Slowly, Erik turned around. He ran his fingers through his hair, letting it fall back into its usual, comfortable disarray. Ray was sitting up now, his head tilted at a puzzled angle. Erik didn’t ask why Ray had chosen to lie low or how he had managed to go unobserved. He didn’t really want to hear whatever explanation Ray had cooked up during his quiet time. He just slithered onto the couch, pushing Ray’s feet out of the way. “It’s . . . pretty much par for the course with my family.”

“Huh,” grunted Ray. He stared at Erik for a minute longer, tilting his head to the other side, lost in private judgement of something that was apparently located by Erik’s ear.

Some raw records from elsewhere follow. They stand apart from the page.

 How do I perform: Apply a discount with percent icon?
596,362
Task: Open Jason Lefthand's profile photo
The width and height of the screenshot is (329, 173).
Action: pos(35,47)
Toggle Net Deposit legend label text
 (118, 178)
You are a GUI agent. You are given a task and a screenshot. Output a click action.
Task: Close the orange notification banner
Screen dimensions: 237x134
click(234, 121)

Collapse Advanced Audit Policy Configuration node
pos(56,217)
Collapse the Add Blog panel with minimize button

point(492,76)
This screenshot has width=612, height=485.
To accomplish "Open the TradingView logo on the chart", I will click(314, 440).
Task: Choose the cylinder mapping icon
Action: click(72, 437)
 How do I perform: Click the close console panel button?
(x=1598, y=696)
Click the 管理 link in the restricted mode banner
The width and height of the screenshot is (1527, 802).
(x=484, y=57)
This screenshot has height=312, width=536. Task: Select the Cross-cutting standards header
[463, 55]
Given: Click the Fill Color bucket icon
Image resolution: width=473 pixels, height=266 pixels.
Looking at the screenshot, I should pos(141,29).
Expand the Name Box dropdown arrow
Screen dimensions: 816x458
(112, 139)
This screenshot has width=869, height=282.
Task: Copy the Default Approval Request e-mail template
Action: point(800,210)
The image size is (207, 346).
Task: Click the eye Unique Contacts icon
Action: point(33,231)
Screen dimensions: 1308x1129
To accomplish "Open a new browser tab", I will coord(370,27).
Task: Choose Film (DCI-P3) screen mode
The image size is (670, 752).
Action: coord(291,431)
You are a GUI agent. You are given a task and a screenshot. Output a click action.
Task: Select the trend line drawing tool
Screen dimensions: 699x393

Erik jerked his head around and glared at Ray. “What?”

Ray shrugged. “Nothing important.” He bounced to his feet and with one overly dexterous foot snagged the cord of the console controller, tossing it to land in Erik’s lap. “Here, play. I’m going to order some stuff for lunch.”

A minute was spent grappling with the controller before Erik glanced with wary hope at his roommate. “Pizza?”

Ray grinned, tangling the phone cord around his hand. “Pizza of the most holy kind, my dear Thor.”

An answering grin touched Erik’s lips. He lay back, turned on the TV and console, and pointedly didn’t think about anything like an Apocalypse.